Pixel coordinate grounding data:
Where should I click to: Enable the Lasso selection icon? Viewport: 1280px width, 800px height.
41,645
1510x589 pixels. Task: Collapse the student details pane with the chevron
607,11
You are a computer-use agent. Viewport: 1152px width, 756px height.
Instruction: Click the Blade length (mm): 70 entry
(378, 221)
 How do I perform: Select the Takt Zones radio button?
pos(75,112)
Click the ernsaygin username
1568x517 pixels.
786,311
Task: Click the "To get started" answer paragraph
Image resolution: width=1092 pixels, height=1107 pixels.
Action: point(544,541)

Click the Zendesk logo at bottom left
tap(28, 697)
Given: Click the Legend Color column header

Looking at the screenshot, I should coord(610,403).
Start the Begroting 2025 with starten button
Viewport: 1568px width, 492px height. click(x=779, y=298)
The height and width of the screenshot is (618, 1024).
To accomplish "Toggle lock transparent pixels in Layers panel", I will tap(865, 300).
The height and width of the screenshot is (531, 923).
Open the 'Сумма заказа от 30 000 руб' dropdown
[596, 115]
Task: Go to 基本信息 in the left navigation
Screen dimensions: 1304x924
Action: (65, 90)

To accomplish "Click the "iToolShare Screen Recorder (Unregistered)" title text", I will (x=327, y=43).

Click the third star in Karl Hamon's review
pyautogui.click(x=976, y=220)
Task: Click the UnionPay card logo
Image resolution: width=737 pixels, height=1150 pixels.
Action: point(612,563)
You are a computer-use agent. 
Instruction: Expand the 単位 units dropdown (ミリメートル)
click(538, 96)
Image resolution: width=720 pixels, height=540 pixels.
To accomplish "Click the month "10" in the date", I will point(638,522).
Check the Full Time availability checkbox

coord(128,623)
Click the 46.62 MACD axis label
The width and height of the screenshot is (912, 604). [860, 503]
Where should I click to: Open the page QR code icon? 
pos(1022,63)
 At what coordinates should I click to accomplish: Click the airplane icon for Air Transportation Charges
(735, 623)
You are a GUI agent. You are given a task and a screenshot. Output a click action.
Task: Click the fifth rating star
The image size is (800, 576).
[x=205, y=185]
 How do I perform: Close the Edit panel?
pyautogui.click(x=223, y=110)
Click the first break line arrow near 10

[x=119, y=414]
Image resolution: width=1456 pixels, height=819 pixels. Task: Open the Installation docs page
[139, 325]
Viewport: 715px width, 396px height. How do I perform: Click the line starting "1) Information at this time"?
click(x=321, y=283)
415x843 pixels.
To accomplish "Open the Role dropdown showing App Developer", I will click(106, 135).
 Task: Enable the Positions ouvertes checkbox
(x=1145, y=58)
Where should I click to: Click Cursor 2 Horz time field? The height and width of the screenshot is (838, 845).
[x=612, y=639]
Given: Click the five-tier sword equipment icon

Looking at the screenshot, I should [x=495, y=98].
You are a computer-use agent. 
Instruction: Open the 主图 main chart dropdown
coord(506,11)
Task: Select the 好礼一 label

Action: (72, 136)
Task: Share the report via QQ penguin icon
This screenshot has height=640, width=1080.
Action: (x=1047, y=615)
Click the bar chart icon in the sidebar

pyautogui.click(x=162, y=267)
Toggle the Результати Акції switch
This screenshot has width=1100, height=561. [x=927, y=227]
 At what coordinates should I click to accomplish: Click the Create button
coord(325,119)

● **Goal of the exercise**
What is needed is an exact copy of the lines above, from the one containing "Click the ernsaygin username" through the one containing "The height and width of the screenshot is (618, 1024).", with nothing added.

● **Task response**
Click the ernsaygin username
1568x517 pixels.
786,311
Task: Click the "To get started" answer paragraph
Image resolution: width=1092 pixels, height=1107 pixels.
Action: point(544,541)

Click the Zendesk logo at bottom left
tap(28, 697)
Given: Click the Legend Color column header

Looking at the screenshot, I should coord(610,403).
Start the Begroting 2025 with starten button
Viewport: 1568px width, 492px height. click(x=779, y=298)
The height and width of the screenshot is (618, 1024).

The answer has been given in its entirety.